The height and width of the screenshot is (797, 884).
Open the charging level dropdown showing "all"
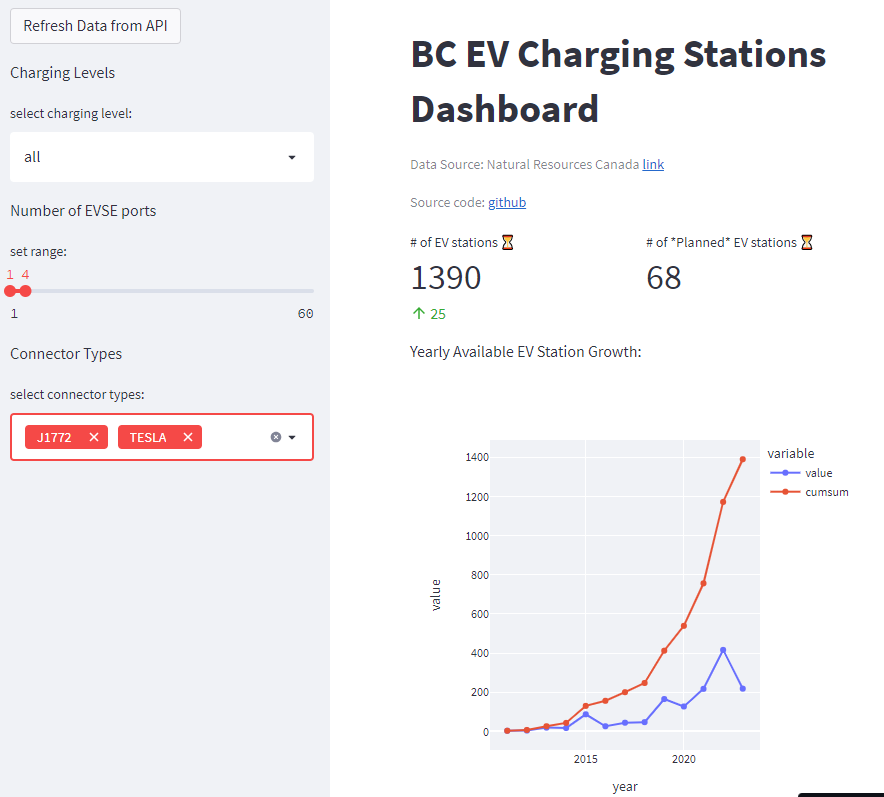point(161,157)
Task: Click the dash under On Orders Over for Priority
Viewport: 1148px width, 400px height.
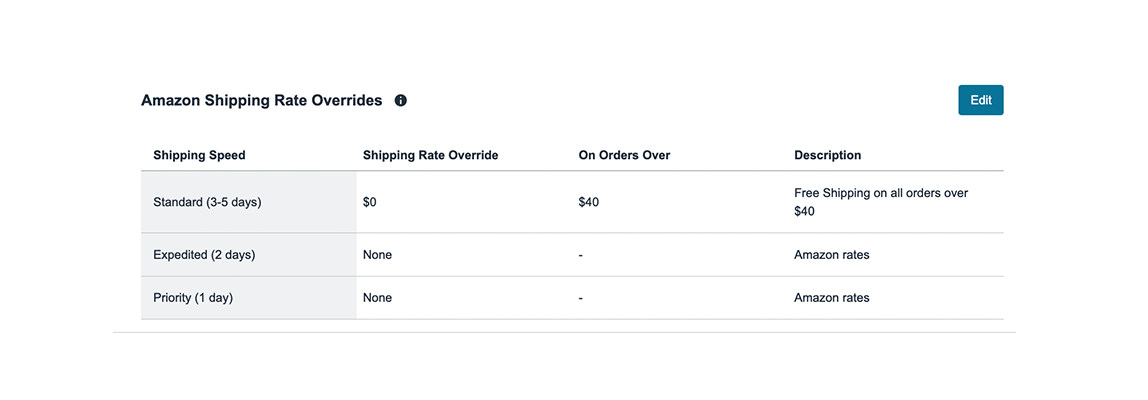Action: pyautogui.click(x=581, y=298)
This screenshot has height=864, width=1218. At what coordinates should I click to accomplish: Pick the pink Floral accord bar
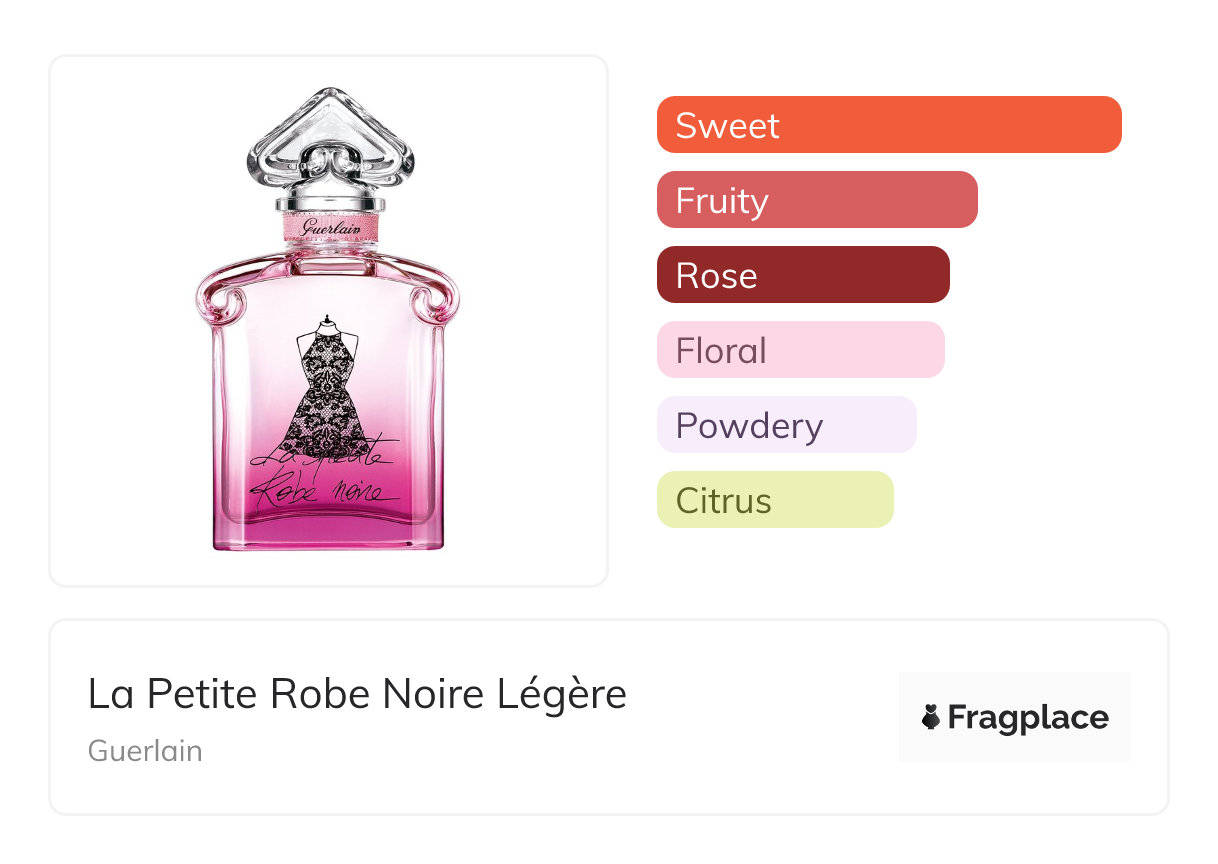pyautogui.click(x=800, y=350)
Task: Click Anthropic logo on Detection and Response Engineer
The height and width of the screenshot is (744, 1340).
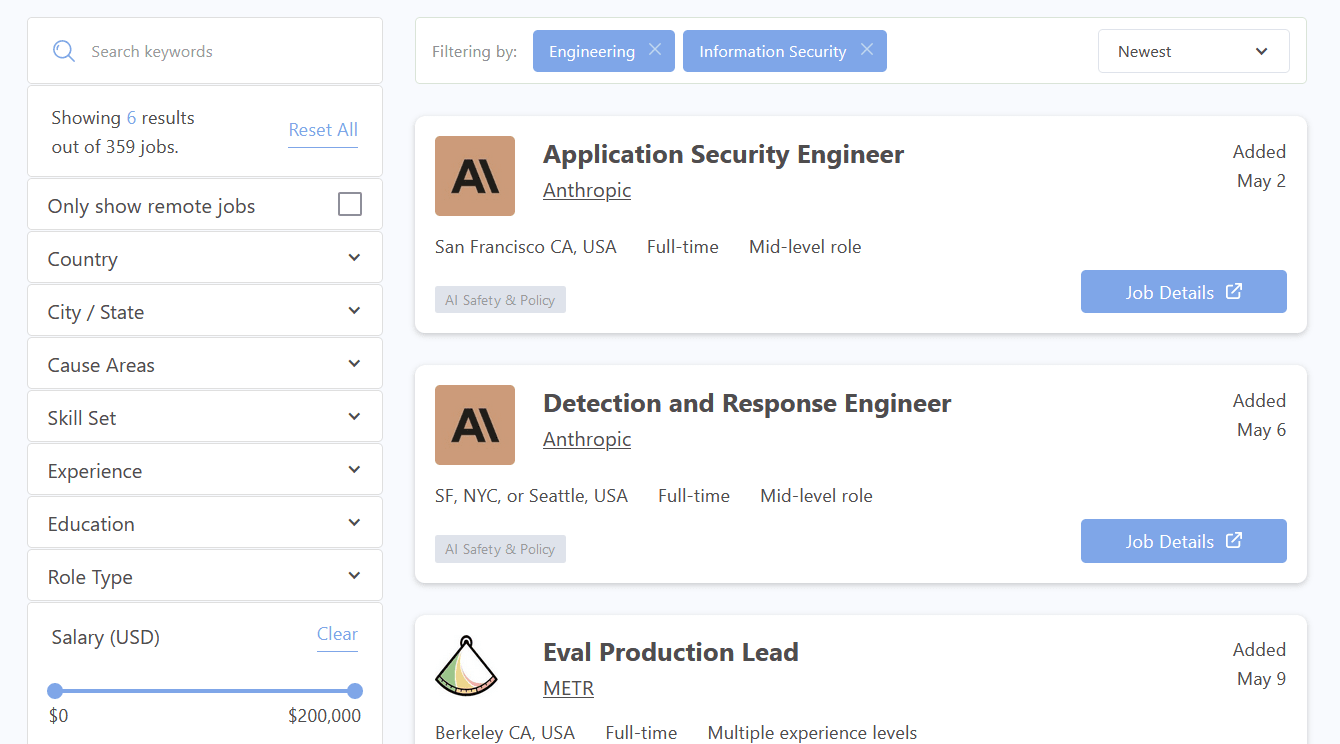Action: [475, 425]
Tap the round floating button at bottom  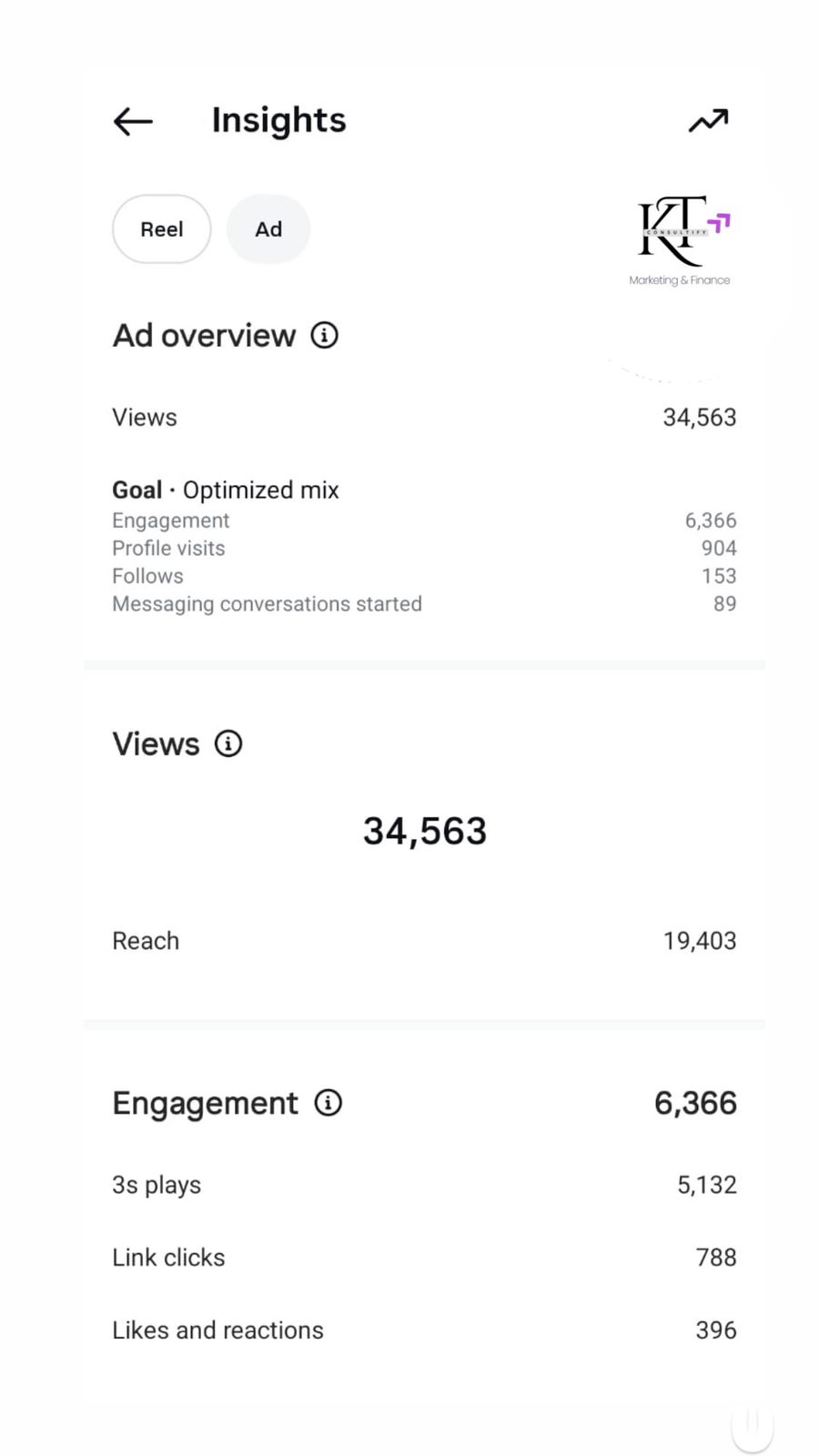coord(752,1425)
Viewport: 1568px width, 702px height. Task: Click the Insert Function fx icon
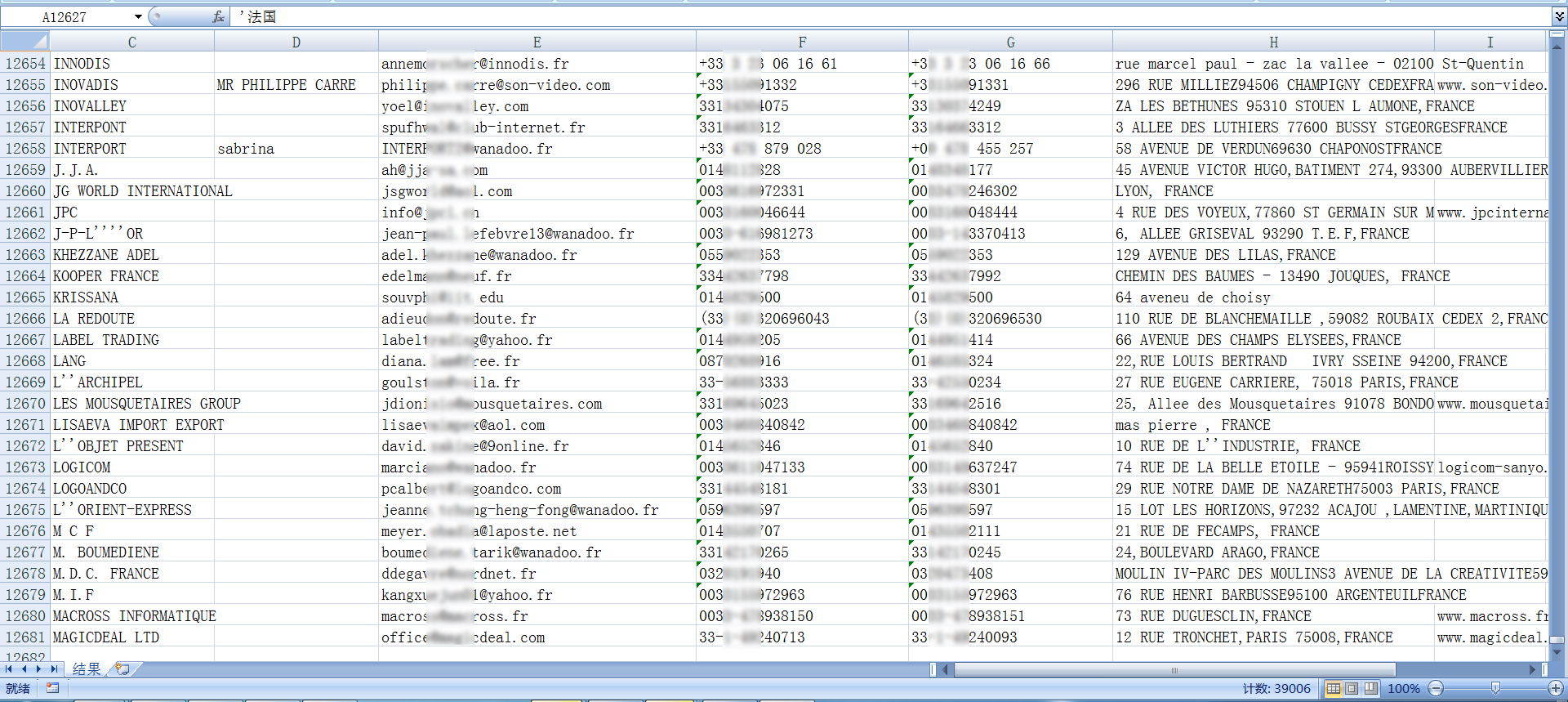coord(218,16)
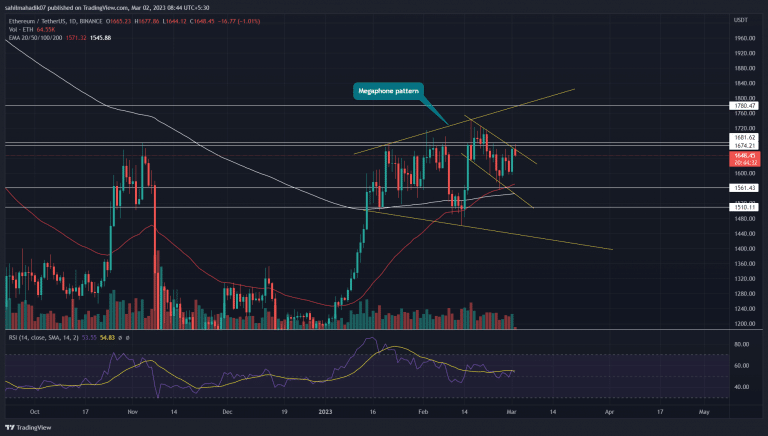Click the 80.00 level on RSI scale
Screen dimensions: 768x436
click(x=741, y=344)
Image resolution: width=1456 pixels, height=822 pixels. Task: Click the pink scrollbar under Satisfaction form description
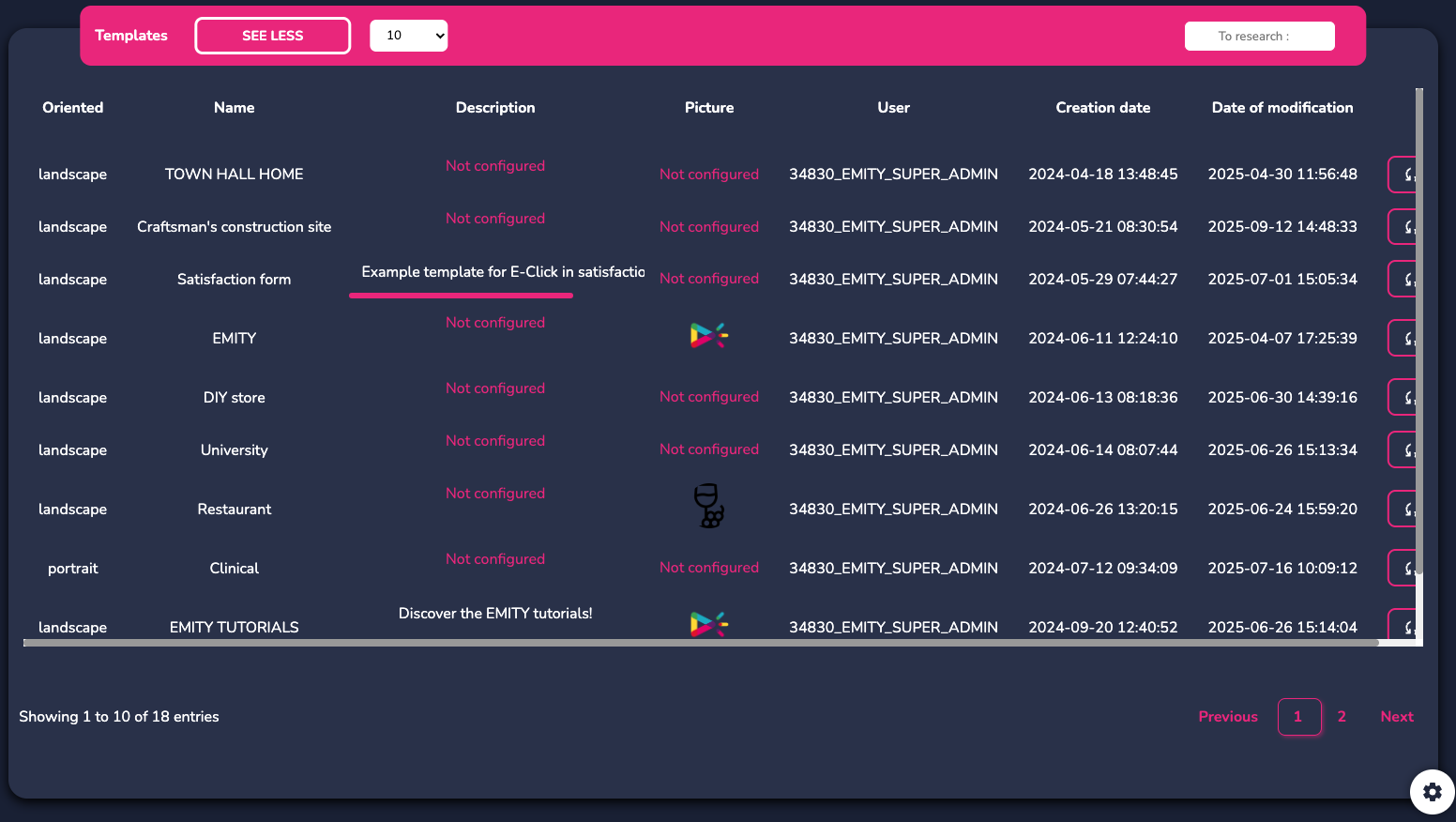461,296
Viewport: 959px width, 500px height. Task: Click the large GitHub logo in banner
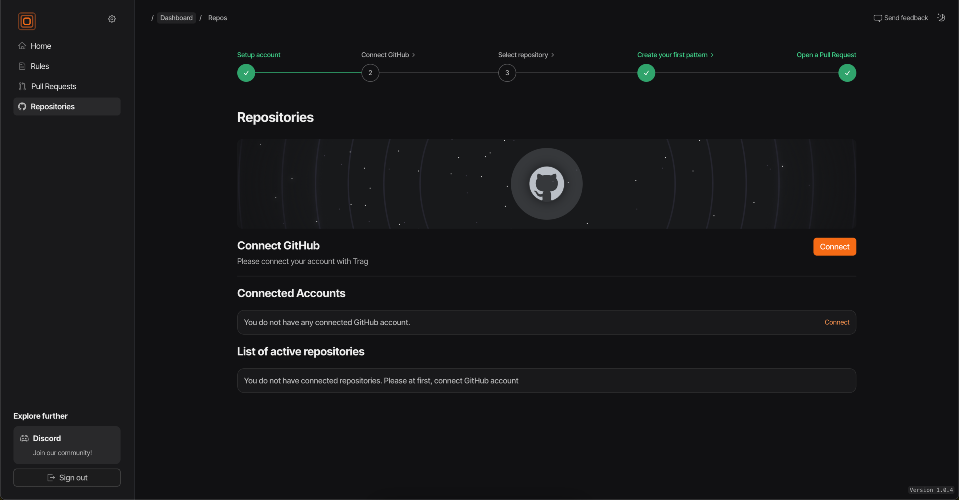pos(546,184)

_ _ _ _ _

▸ Task prompt:
Your copy should consist solely of the lines from the line containing "Viewport: 959px width, 500px" through the last line of the records above, reproduced exactly, with the pictures left out.

▸ Task solution:
Viewport: 959px width, 500px height. Task: Click the large GitHub logo in banner
pos(546,184)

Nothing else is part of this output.